# TEXTAUSZUG
Als Geheimtipp gehen Sal und Boa Vista kaum mehr durch
Der Nachteil dieser neuen Beliebtheit von Sal und Boa Vista liegt auf der Hand: Die üblichen Begleiterscheinungen eines gesichtslosen All-Inclusive-Urlaubs waren mancherorts bereits zu spüren. Die beliebtesten Strände waren in der Hauptsaison gut gefüllt, Sal und Boavista gehen kaum mehr als Geheimtipp durch. Noch gilt das zum Glück nicht für die anderen Inseln von Capo Verde, was sich vor allem im Umgang zwischen Touristen und Einheimischen zeigt: Von der kommerziellen Zweckgemeinschaft, die ihr Verhältnis in so vielen angestammten Urlaubsländern prägt, ist auf der Wanderinsel Santo Antão oder auch auf der »afrikanischsten« kapverdischen Insel Santiago noch wenig zu spüren.
Freundlich und neugierig gehen die Einheimischen auf ihre Gäste zu, posieren für das eine oder andere Foto und lassen sich ansonsten kaum aus der Ruhe bringen – wer hier allerdings im Hotel oder Restaurant mitteleuropäischen Service und klare Strukturen erwartet, sollte besser zu Hause bleiben. Die Kap Verden sind gerade erst dabei, sich selbst als Gastgeber zu entwickeln. Für offene und neugierige Reisende ist das eine gute Nachricht: Der richtige Moment, um die Kap Verden zu bereisen, kommt, sobald die Coronaeinschränkungen das wieder erlauben.
Das findet auch Hetty, die uns nicht nur zeigte, wie atemberaubend schön (und steil!) die Wandermärsche auf San Antão sein können. Sie führte uns in Mindelo auf São Vicente auch zum Haus von Cesária Évora, einer »großartigen Frau und Sängerin«, wie Hetty betonte. Auf den Kapverdischen Inseln war die »barfüßige Diva« schon zu Lebzeiten eine Legende. Und beinahe die einzige Musikerin der Inselgruppe, die es auch zu internationaler Berühmtheit brachte – unter anderem veröffentlichte sie Aufnahmen mit Adriano Celentano, Bonnie Raitt und Peter Maffay.
Man vermische Blues, Latino-Klänge und etwas Fado
Morna, die in den ehemaligen portugiesischen Kolonien entstandene Musik, war ihre Domäne, ein Stil, der auf Capo Verde an jeder Straßenecke zu hören ist. »Morna passt zu unserem Volk«, sagt Hetty, »es ist zauberhaft schön, leidenschaftlich und ein wenig melancholisch zugleich!« Das kommt hin: Morna mixt Blues mit lateinamerikanischen Rhythmen und dem schwermütigen Fado aus Portugal. Und bezieht sich inhaltlich dabei stets auch auf die politischen und gesellschaftlichen Zwänge, mit denen sich die rund 500.000 Kapverdianer auseinandersetzen: Armut, Jahrhunderte der Unterdrückung, aber auch die Rolle der Frauen auf den Inseln.

# AUFGABE
Überarbeite die Passage im Text über die Kapverden zwischen „Freundlich und neugierig“ und „das wieder erlauben.“ einschließlich, indem du „Restaurant“ durch „Café“ ersetzt. Gib die geänderte Passage vollständig wieder. Die Einträge des Datensatzes stehen in keinem Zusammenhang mit dem Text über die Kapverden.

(Einträge eines Datensatzes)
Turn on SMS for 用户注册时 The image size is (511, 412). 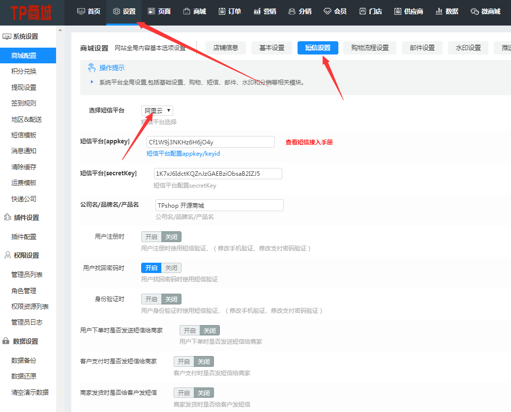151,236
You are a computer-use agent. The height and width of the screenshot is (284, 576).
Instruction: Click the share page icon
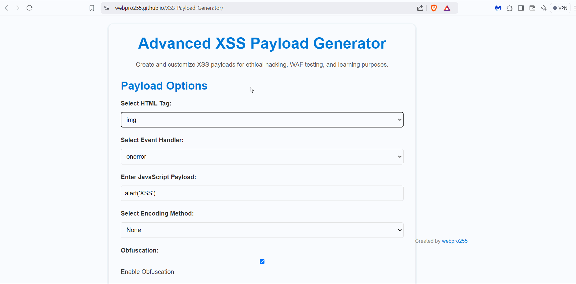click(x=420, y=8)
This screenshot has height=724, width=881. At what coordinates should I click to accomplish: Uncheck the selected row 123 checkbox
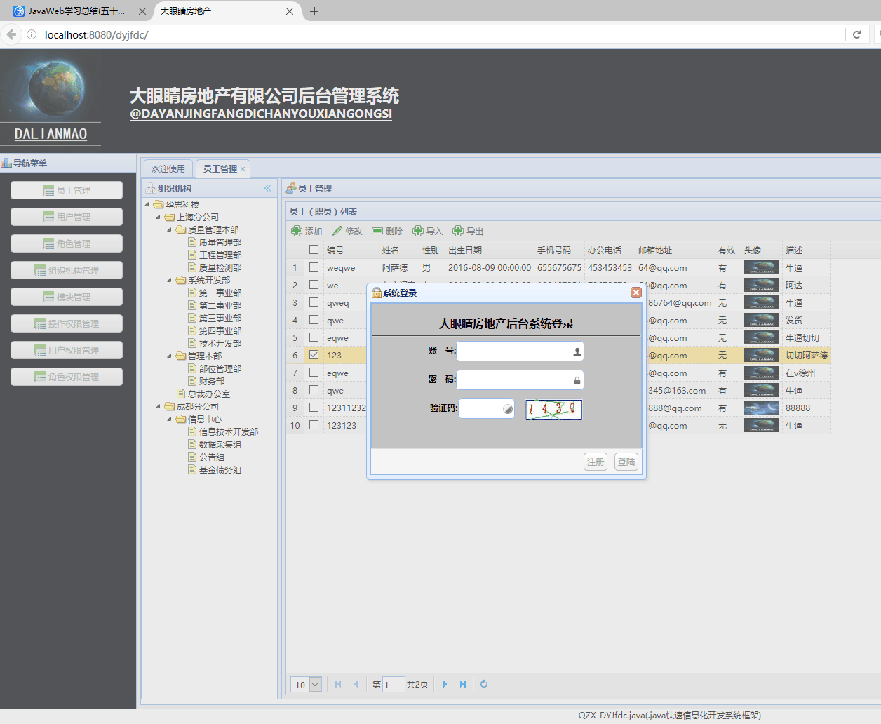tap(314, 355)
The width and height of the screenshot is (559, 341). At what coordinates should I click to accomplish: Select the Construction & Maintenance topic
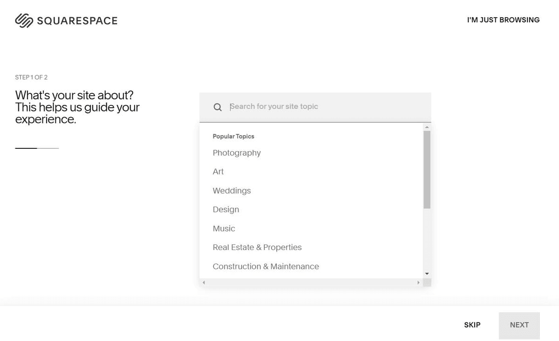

# LÖSUNG
Freundlich und neugierig gehen die Einheimischen auf ihre Gäste zu, posieren für das eine oder andere Foto und lassen sich ansonsten kaum aus der Ruhe bringen – wer hier allerdings im Hotel oder Café mitteleuropäischen Service und klare Strukturen erwartet, sollte besser zu Hause bleiben. Die Kap Verden sind gerade erst dabei, sich selbst als Gastgeber zu entwickeln. Für offene und neugierige Reisende ist das eine gute Nachricht: Der richtige Moment, um die Kap Verden zu bereisen, kommt, sobald die Coronaeinschränkungen das wieder erlauben.